# Work required
Carry on the personal account below of a sunset walk in South Park and the latest inspection report on Southern Health, starting right after its final sentence.

# Source passage
###

Earlier this week, Rich was out and I was home alone. The growing condiment pile felt right and a deep late Autumn sunset beckoned. I grabbed my camera and headed to South Park. I bumped into a few people I knew walking down there. Brief, warm and casual catch ups. Heading off between each with an eye on the sun. Despite knowing from a newly discovered nerdy site sunset was at 6.52pm.

Across the park there were smatterings of students/freshers, young people and others. Being or pounding across the park in serious running strides, sitting, walking, talking, laughing and playing games. Loosely shared eye and phone action on the slowly setting sun.

I dipped down to dandelion level while waiting.

It was quiet and spectacularly beautiful.

Walking home [after the reported 6.52 sunset and 30 minute twilight window] I felt peaceful.

The next day my phone rang. The latest Care Quality Commission inspection of Southern Health (Sloven) was embargoed until Friday. Ah. Ok… Sloven. A Trust with an astonishingly grim back drawer full of failing CQC inspections. A Health Services Journal award winning CEO (2011 from memory) who doshed a mate millions before disappearing with a £250k pay off back in 2016.

Yep.

All that still trips off my ‘you effectively killed my beautiful, beyond loved son’ tongue. And it will continue to do so until I really understand why.

Back in March we naively thought the outcome of the Health and Safety Executive criminal prosecution and £2m fine was a seminal moment in NHS history. A shot across the bow of all Trusts. A judge pulling no punches in his ruling. Generating critical scrutiny across the health and social care provision of this crapshite trust and wider. Good care, ligature points, care plans, medication storage, staff supervision and so much more sorted. These are basics after all.

Reading this latest report generated yet more tears and distress. How low can you continue to go in providing ‘health’ and ‘social care’.

The inspection in June 18 generated a warning notice around the safety of young people in a Southampton based unit. A warning notice around safety.

Five years after our son drowned. [He drowned]

And so many others have died.

The Sloven exec board are still stretching out their entitled legs. Apparently kicking any whiff of a negative inspection report into the long grass. No determination, commitment or even interest in trying to own these continued failings.

###

# Dataset section
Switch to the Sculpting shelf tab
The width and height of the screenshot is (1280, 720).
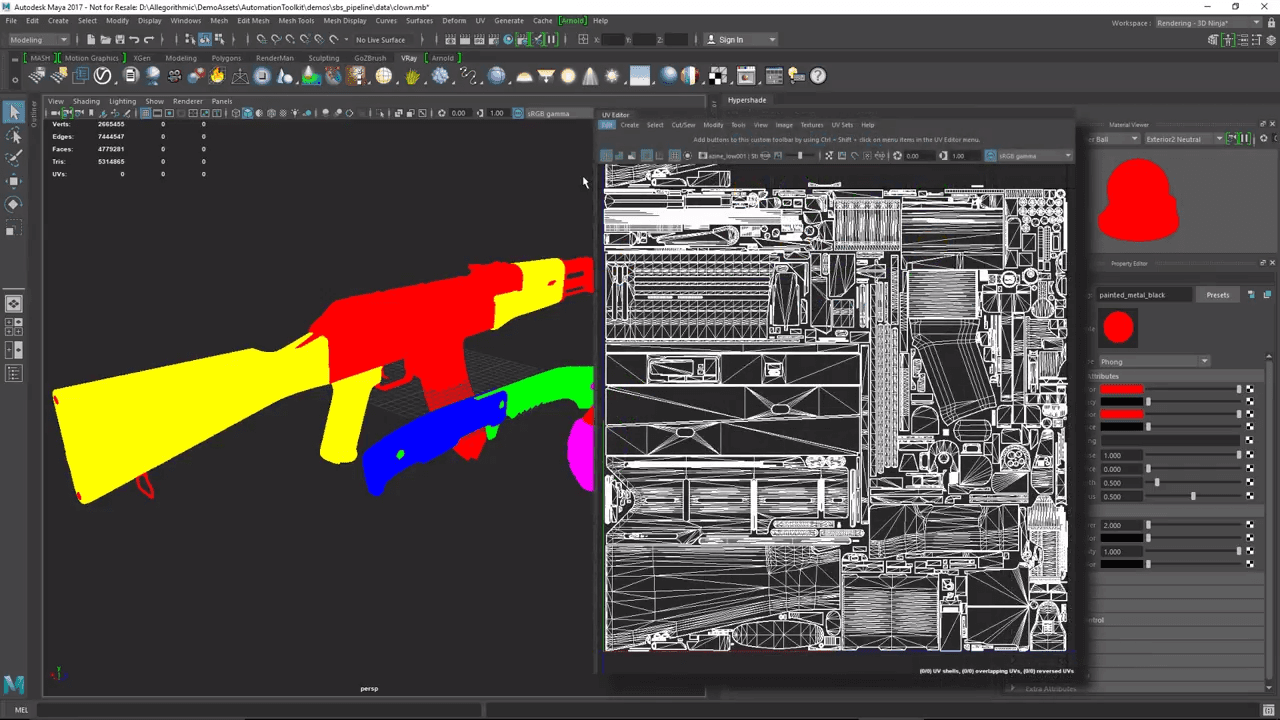(323, 58)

###

# Task output
Reminding me of those early, baking hot July days. Almost five years to the day swatting away the CQC inspection like they did with LB’s death. [He died]

There were 20 breaches of legal requirements that the trust must put right. We found 74 things that the trust should improve to comply with a minor breach that did not justify regulatory action, to prevent breaching a legal requirement, or to improve service quality

We issued seven requirement notices to the trust. Our action related to breaches of 21 regulations in seven core services.

I dunno. Reading it I jotted so many notes. Bashing on the keyboard. Scratching furious fucking pen to paper. So much so wrong. Still. Beyond wrong.

The trust had not completed the anti-ligature work at Leigh House (identified as needed in previous CQC inspections) which posed a significant risk to young people and was not being adequately mitigated against.

Governance systems did not always provide robust assurance to the trust board about issues within services. For example, we found the board were not cited on staffing issues in some services, low levels of staff supervision, poor compliance with care planning and an inability to provide accurate restraint data. 

And more:

Poorly written and stored care plans; no patient involvement in or knowledge of care plans; poor note keeping; not following the MHA; lack of staff supervision; inappropriate medication management and storage; risks to young people in MH services; lack of hygiene and broken equipment; issues around privacy and gender; safeguarding issues; ward temperature issues; lack of competence in syringe driver training.

The same old and more. Five years on.

Lives tossed out like rubbish. With no consideration. Reputation ruling the roost still..

This sentence strangely leapt out, from the 54 page report.

Ensure the toilet door in the section 136 suite at Antelope house is replaced quickly.

Sort the toilet door. It only takes a few fucking hours.